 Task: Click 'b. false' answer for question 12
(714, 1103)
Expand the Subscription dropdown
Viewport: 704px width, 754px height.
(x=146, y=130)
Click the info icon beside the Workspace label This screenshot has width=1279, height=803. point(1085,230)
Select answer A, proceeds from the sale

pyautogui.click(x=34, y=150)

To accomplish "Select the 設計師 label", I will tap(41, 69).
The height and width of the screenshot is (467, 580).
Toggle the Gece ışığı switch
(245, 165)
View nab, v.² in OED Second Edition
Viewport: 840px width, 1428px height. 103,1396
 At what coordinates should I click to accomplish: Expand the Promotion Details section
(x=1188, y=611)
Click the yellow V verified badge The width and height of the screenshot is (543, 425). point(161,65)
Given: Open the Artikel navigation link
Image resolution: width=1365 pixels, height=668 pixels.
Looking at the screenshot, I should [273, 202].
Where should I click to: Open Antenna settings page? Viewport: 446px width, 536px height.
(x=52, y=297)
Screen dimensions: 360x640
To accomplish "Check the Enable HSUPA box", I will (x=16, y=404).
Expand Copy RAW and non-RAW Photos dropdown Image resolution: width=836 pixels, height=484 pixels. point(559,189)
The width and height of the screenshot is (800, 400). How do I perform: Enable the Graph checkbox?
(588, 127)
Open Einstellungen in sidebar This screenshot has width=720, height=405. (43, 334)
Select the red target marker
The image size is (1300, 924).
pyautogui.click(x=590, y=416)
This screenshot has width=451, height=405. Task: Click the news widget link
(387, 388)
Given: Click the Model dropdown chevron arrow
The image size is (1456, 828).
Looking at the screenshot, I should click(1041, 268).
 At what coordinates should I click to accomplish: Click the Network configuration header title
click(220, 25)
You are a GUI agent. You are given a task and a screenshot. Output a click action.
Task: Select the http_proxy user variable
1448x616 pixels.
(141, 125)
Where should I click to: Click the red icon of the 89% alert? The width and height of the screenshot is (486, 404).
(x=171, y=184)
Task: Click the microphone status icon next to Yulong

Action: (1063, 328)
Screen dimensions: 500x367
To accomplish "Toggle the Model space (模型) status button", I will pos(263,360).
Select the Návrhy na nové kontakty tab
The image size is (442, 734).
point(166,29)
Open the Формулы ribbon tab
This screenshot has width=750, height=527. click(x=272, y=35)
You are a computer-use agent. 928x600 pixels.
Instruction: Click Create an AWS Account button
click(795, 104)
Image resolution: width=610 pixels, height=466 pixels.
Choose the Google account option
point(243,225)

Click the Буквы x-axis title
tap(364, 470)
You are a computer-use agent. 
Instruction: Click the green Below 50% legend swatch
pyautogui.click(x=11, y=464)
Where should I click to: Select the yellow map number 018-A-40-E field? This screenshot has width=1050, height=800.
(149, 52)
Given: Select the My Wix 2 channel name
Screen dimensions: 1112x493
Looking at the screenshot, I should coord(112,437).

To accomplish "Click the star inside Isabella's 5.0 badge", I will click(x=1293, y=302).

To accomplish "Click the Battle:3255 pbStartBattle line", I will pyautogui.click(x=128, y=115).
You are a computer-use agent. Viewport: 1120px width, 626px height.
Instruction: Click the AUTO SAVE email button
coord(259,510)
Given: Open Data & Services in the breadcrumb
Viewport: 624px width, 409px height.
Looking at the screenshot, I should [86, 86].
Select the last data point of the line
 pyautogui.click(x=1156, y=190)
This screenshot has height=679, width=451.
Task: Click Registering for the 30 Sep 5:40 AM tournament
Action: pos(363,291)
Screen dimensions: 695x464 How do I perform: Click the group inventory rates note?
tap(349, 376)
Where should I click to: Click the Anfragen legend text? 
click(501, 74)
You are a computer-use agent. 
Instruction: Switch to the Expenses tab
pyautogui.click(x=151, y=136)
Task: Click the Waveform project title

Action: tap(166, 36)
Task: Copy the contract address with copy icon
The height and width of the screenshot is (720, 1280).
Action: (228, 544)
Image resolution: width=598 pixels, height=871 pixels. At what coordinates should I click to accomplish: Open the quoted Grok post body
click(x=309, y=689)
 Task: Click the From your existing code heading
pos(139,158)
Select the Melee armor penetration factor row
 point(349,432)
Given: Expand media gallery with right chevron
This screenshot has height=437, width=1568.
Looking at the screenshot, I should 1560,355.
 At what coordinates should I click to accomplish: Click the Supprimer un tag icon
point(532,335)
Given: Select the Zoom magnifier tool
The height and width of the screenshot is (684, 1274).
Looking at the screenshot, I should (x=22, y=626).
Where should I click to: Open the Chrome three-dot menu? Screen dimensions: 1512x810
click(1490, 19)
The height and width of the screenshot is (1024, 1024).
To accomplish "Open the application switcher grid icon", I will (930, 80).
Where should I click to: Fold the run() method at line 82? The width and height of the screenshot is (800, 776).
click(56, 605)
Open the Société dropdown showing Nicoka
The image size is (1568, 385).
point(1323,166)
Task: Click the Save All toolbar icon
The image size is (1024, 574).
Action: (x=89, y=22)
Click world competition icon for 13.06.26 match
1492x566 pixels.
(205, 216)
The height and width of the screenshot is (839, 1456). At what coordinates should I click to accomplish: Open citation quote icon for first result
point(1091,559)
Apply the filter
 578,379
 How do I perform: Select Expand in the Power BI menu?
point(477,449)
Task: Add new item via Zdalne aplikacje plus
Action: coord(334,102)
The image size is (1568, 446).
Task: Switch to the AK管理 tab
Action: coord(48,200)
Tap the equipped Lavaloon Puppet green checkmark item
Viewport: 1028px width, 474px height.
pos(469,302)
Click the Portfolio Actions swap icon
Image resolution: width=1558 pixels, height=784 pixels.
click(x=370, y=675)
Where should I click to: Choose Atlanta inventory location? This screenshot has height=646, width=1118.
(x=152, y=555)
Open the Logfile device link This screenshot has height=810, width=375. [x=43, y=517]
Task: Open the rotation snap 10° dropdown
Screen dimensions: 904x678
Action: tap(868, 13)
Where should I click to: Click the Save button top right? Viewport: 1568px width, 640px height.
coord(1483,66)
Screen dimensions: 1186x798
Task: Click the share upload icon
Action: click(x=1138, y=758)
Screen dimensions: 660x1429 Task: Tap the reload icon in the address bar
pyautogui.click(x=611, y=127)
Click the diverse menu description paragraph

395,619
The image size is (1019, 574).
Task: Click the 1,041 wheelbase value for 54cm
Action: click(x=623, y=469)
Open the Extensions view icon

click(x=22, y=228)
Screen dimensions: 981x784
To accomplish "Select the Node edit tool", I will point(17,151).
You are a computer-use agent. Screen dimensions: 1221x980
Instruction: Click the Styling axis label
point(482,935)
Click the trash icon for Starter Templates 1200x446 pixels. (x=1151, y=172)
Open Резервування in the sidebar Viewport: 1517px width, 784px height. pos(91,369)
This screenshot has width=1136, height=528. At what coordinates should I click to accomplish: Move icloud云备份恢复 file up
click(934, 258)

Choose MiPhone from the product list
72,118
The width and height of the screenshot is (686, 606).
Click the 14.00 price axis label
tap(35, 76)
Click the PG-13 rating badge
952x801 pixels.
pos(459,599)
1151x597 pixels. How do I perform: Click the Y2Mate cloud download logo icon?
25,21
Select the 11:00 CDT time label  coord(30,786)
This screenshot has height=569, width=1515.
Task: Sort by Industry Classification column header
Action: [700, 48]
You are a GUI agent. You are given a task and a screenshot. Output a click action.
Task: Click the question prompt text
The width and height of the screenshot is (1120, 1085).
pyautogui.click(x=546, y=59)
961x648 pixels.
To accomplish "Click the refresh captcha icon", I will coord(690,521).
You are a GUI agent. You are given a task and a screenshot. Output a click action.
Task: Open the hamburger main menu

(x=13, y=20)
____________________
> _PROBLEM TO SOLVE_
Give back the data above, repeating every record exactly.

> _RESULT FOR THIS EXERCISE_
 Task: Click 'b. false' answer for question 12
(714, 1103)
Expand the Subscription dropdown
Viewport: 704px width, 754px height.
(x=146, y=130)
Click the info icon beside the Workspace label This screenshot has width=1279, height=803. point(1085,230)
Select answer A, proceeds from the sale

pyautogui.click(x=34, y=150)

To accomplish "Select the 設計師 label", I will tap(41, 69).
The height and width of the screenshot is (467, 580).
Toggle the Gece ışığı switch
(245, 165)
View nab, v.² in OED Second Edition
Viewport: 840px width, 1428px height. 103,1396
 At what coordinates should I click to accomplish: Expand the Promotion Details section
(x=1188, y=611)
Click the yellow V verified badge The width and height of the screenshot is (543, 425). point(161,65)
Given: Open the Artikel navigation link
Image resolution: width=1365 pixels, height=668 pixels.
Looking at the screenshot, I should [273, 202].
Where should I click to: Open Antenna settings page? Viewport: 446px width, 536px height.
(x=52, y=297)
Screen dimensions: 360x640
To accomplish "Check the Enable HSUPA box", I will (x=16, y=404).
Expand Copy RAW and non-RAW Photos dropdown Image resolution: width=836 pixels, height=484 pixels. point(559,189)
The width and height of the screenshot is (800, 400). How do I perform: Enable the Graph checkbox?
(588, 127)
Open Einstellungen in sidebar This screenshot has width=720, height=405. (43, 334)
Select the red target marker
The image size is (1300, 924).
pyautogui.click(x=590, y=416)
This screenshot has width=451, height=405. Task: Click the news widget link
(387, 388)
Given: Click the Model dropdown chevron arrow
The image size is (1456, 828).
Looking at the screenshot, I should click(1041, 268).
 At what coordinates should I click to accomplish: Click the Network configuration header title
click(220, 25)
You are a GUI agent. You are given a task and a screenshot. Output a click action.
Task: Select the http_proxy user variable
1448x616 pixels.
(141, 125)
Where should I click to: Click the red icon of the 89% alert? The width and height of the screenshot is (486, 404).
(x=171, y=184)
Task: Click the microphone status icon next to Yulong

Action: (1063, 328)
Screen dimensions: 500x367
To accomplish "Toggle the Model space (模型) status button", I will pos(263,360).
Select the Návrhy na nové kontakty tab
The image size is (442, 734).
point(166,29)
Open the Формулы ribbon tab
This screenshot has width=750, height=527. click(x=272, y=35)
You are a computer-use agent. 928x600 pixels.
Instruction: Click Create an AWS Account button
click(795, 104)
Image resolution: width=610 pixels, height=466 pixels.
Choose the Google account option
point(243,225)

Click the Буквы x-axis title
tap(364, 470)
You are a computer-use agent. 
Instruction: Click the green Below 50% legend swatch
pyautogui.click(x=11, y=464)
Where should I click to: Select the yellow map number 018-A-40-E field? This screenshot has width=1050, height=800.
(149, 52)
Given: Select the My Wix 2 channel name
Screen dimensions: 1112x493
Looking at the screenshot, I should coord(112,437).

To accomplish "Click the star inside Isabella's 5.0 badge", I will click(x=1293, y=302).

To accomplish "Click the Battle:3255 pbStartBattle line", I will pyautogui.click(x=128, y=115).
You are a computer-use agent. Viewport: 1120px width, 626px height.
Instruction: Click the AUTO SAVE email button
coord(259,510)
Given: Open Data & Services in the breadcrumb
Viewport: 624px width, 409px height.
Looking at the screenshot, I should [86, 86].
Select the last data point of the line
 pyautogui.click(x=1156, y=190)
This screenshot has height=679, width=451.
Task: Click Registering for the 30 Sep 5:40 AM tournament
Action: pos(363,291)
Screen dimensions: 695x464 How do I perform: Click the group inventory rates note?
tap(349, 376)
Where should I click to: Click the Anfragen legend text? 
click(501, 74)
You are a computer-use agent. 
Instruction: Switch to the Expenses tab
pyautogui.click(x=151, y=136)
Task: Click the Waveform project title

Action: tap(166, 36)
Task: Copy the contract address with copy icon
The height and width of the screenshot is (720, 1280).
Action: (228, 544)
Image resolution: width=598 pixels, height=871 pixels. At what coordinates should I click to accomplish: Open the quoted Grok post body
click(x=309, y=689)
 Task: Click the From your existing code heading
pos(139,158)
Select the Melee armor penetration factor row
 point(349,432)
Given: Expand media gallery with right chevron
This screenshot has height=437, width=1568.
Looking at the screenshot, I should 1560,355.
 At what coordinates should I click to accomplish: Click the Supprimer un tag icon
point(532,335)
Given: Select the Zoom magnifier tool
The height and width of the screenshot is (684, 1274).
Looking at the screenshot, I should (x=22, y=626).
Where should I click to: Open the Chrome three-dot menu? Screen dimensions: 1512x810
click(1490, 19)
The height and width of the screenshot is (1024, 1024).
To accomplish "Open the application switcher grid icon", I will (930, 80).
Where should I click to: Fold the run() method at line 82? The width and height of the screenshot is (800, 776).
click(56, 605)
Open the Société dropdown showing Nicoka
The image size is (1568, 385).
point(1323,166)
Task: Click the Save All toolbar icon
The image size is (1024, 574).
Action: (x=89, y=22)
Click world competition icon for 13.06.26 match
1492x566 pixels.
(205, 216)
The height and width of the screenshot is (839, 1456). At what coordinates should I click to accomplish: Open citation quote icon for first result
point(1091,559)
Apply the filter
 578,379
 How do I perform: Select Expand in the Power BI menu?
point(477,449)
Task: Add new item via Zdalne aplikacje plus
Action: coord(334,102)
The image size is (1568, 446).
Task: Switch to the AK管理 tab
Action: coord(48,200)
Tap the equipped Lavaloon Puppet green checkmark item
Viewport: 1028px width, 474px height.
pos(469,302)
Click the Portfolio Actions swap icon
Image resolution: width=1558 pixels, height=784 pixels.
click(x=370, y=675)
Where should I click to: Choose Atlanta inventory location? This screenshot has height=646, width=1118.
(x=152, y=555)
Open the Logfile device link This screenshot has height=810, width=375. [x=43, y=517]
Task: Open the rotation snap 10° dropdown
Screen dimensions: 904x678
Action: tap(868, 13)
Where should I click to: Click the Save button top right? Viewport: 1568px width, 640px height.
coord(1483,66)
Screen dimensions: 1186x798
Task: Click the share upload icon
Action: click(x=1138, y=758)
Screen dimensions: 660x1429 Task: Tap the reload icon in the address bar
pyautogui.click(x=611, y=127)
Click the diverse menu description paragraph

395,619
The image size is (1019, 574).
Task: Click the 1,041 wheelbase value for 54cm
Action: click(x=623, y=469)
Open the Extensions view icon

click(x=22, y=228)
Screen dimensions: 981x784
To accomplish "Select the Node edit tool", I will point(17,151).
You are a computer-use agent. Screen dimensions: 1221x980
Instruction: Click the Styling axis label
point(482,935)
Click the trash icon for Starter Templates 1200x446 pixels. (x=1151, y=172)
Open Резервування in the sidebar Viewport: 1517px width, 784px height. pos(91,369)
This screenshot has width=1136, height=528. At what coordinates should I click to accomplish: Move icloud云备份恢复 file up
click(934, 258)

Choose MiPhone from the product list
72,118
The width and height of the screenshot is (686, 606).
Click the 14.00 price axis label
tap(35, 76)
Click the PG-13 rating badge
952x801 pixels.
pos(459,599)
1151x597 pixels. How do I perform: Click the Y2Mate cloud download logo icon?
25,21
Select the 11:00 CDT time label  coord(30,786)
This screenshot has height=569, width=1515.
Task: Sort by Industry Classification column header
Action: [700, 48]
You are a GUI agent. You are given a task and a screenshot. Output a click action.
Task: Click the question prompt text
The width and height of the screenshot is (1120, 1085).
pyautogui.click(x=546, y=59)
961x648 pixels.
To accomplish "Click the refresh captcha icon", I will coord(690,521).
You are a GUI agent. You are given a task and a screenshot. Output a click action.
Task: Open the hamburger main menu

(x=13, y=20)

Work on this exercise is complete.